雑談をしている最中、風花が総司の眼鏡の存在に気付き、それを指摘された総司は思い出したのか"しまった~!"っと言った感じに頭を抑えた。

 

「当たり前過ぎて忘れてた……実はこの眼鏡を掛けると、この世界の霧が晴れている様に見えるんです」

 

「え!? この霧をそんな眼鏡で……?」

 

「俺が少し海外に行っている間に国内ではそんな凄い眼鏡が売られていたのか……!」

 

「申し訳ありません明彦さん。少し黙ってて下さい」

 

「……。(アイギス……何気に毒舌?)」

 

どうも話がズレている。

総司の眼鏡の正体で盛り上がるゆかり達に、美鶴は思わず溜め息を洩らしたくなったが、総司にその眼鏡について聞きたい為、なんとか耐える。。

 

「総司君。その眼鏡は一体……?」

 

「詳しい話は広場で説明します。実は順平さんが向かった広場に、この眼鏡のスペアがあるんです。こんな事なら最初から全員で行けば良かったな……」

 

「大丈夫です総司さん。気にしたら負けです」

 

どうも何かが違うアイギスのフォローに、一同全員が思わず肩を落としそうになるが総司はそんなアイギスの軽い天然?発言を一人楽しんでいたのは内緒だ。

 

「まあ、良いんじゃないか? どうも順平の帰りも遅いからな、ついでに迎えにーーー」

 

明彦がそこまで言った時だ。

 

「ヌォワァァァァァァァァァァッ!!!?」

 

ふざけた様な真面目な様なよく分からない叫び声が辺りに響き、総司達の耳にも届く。

 

「この声って!」

 

「ワン!?」

 

「順平の声……!」

 

声の出所が広場の方からと男の声と言う事もあり、一同はすぐに声の主が順平だと言う事が分かった。

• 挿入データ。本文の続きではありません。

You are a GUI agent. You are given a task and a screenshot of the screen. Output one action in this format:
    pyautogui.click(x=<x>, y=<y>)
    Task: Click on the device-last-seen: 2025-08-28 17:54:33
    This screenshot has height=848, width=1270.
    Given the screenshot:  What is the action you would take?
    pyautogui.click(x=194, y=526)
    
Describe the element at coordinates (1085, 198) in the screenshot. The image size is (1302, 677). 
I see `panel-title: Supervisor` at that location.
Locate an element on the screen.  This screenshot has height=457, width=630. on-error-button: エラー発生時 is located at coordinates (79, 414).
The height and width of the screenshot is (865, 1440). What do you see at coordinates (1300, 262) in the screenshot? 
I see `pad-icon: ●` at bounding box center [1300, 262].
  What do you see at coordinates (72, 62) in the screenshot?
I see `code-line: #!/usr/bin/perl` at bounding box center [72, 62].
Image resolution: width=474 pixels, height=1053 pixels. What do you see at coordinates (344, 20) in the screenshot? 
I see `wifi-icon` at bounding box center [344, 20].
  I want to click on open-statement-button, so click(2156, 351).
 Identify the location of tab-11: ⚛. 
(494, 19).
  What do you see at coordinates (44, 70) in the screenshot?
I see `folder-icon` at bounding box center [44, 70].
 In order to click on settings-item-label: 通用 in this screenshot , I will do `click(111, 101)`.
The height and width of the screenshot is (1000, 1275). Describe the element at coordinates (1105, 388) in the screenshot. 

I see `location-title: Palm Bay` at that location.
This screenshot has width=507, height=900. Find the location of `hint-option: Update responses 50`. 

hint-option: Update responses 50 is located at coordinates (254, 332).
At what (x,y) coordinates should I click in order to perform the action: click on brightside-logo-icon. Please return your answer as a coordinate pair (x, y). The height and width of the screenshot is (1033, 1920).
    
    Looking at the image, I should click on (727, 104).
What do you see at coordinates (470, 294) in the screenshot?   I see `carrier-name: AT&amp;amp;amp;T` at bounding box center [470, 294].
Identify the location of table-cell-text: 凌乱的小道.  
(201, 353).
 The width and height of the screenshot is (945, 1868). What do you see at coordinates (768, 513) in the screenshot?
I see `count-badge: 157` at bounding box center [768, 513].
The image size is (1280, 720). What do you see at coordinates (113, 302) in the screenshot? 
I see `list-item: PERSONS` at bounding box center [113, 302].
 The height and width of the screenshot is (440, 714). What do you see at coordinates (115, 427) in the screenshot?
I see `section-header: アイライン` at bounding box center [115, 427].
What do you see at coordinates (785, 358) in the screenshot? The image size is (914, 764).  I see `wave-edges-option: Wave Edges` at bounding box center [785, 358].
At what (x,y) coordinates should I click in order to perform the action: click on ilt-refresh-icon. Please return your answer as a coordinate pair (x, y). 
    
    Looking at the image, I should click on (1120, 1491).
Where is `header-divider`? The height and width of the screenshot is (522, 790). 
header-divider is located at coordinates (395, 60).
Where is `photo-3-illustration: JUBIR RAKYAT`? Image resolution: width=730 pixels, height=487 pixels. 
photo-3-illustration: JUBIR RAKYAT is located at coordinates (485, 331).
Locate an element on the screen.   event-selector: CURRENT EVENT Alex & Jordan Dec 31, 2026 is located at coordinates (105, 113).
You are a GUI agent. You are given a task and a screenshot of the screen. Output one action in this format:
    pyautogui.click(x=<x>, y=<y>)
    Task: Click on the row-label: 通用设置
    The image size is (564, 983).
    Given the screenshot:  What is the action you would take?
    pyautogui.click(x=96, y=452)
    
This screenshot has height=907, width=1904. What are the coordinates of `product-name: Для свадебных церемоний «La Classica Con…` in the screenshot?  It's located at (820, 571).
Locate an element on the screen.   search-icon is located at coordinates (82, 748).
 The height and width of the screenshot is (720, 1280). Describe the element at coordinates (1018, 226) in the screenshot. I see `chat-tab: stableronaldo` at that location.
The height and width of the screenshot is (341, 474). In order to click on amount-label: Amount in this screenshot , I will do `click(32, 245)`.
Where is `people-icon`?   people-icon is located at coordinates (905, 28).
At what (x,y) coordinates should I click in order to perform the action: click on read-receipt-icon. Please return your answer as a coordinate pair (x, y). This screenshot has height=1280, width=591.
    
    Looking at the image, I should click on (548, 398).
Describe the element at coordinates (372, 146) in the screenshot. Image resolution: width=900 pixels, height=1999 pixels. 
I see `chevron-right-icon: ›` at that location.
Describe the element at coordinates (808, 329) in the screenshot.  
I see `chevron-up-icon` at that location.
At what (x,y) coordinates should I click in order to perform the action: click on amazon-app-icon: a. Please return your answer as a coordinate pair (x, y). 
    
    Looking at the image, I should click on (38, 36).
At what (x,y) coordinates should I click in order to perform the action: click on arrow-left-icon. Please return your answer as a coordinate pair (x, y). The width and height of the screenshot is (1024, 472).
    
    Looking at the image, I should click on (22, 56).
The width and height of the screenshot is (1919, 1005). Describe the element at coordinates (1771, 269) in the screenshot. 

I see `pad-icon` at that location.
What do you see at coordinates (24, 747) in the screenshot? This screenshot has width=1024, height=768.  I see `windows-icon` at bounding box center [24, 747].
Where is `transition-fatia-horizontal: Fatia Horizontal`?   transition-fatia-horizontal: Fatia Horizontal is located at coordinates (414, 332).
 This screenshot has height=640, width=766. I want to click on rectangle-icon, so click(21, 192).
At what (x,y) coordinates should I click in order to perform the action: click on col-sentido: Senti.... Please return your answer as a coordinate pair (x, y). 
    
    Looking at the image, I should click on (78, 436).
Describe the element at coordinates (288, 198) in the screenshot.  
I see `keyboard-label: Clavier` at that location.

まあ、こんな叫び声をあげるのは順平ぐらいのものだと皆、内心で実は思っているのだが、敢えて全員口には出さない。

しかし、叫び声には変わりはない。

 

「何かあったのか!?」

 

「まさかシャドウか……!」

 

「けど、この周辺のシャドウは基本的に弱いからあまり寄って来ない筈なんです」

 

「でも、現に叫んでますし……まずは行って見ましょう」

 

乾の言葉に全員が頷いて同意し、総司が先導して広場まで走り出した。

 

 

============

 

現在、テレビの世界【いつもの広場】

 

総司と美鶴達が先程までいた場所と広場の距離はそんなに遠くはなく、一分するかしない位走ると総司達は広場へと着く事が出来た。

 

「順平さん!」

 

「順平!?」

 

それぞれが心配し、順平の名を叫んだ。

それと同時に総司達の目に写ったのは……。

 

「いい加減にしろっつうの!! 俺は何もしてねえって!?」

 

なにやら揉めている元気な順平の姿があった。

しかし、総司も美鶴達も動きを思わず止まっている。

理由は単純に、順平が揉めている相手。

青い頭、赤い胴体……誰もが知っているとある動物に似ている姿。

そうその相手は、総司が良く知る……。

 

「惚けるのもいい加減するクマ!! そんな言葉が通用する事なんて稀中の稀クマよ!!!」

 

「クマ……!?」

 

「ん? 誰クマ一体………ってセンセイ!?」

 

修学旅行の為、一人稲羽の町に残ったクマだった。

クマは総司に気付くと、順平との睨み合いを止め嬉しそうな表情で総司へと抱き付き、総司はそのまま押し倒される形で倒れ、その光景に美鶴達は一体なにがどうなっているのか分からないと言った様子で暫し、総司とクマのじゃれあい?を眺めている事を強いられる事になったのだった。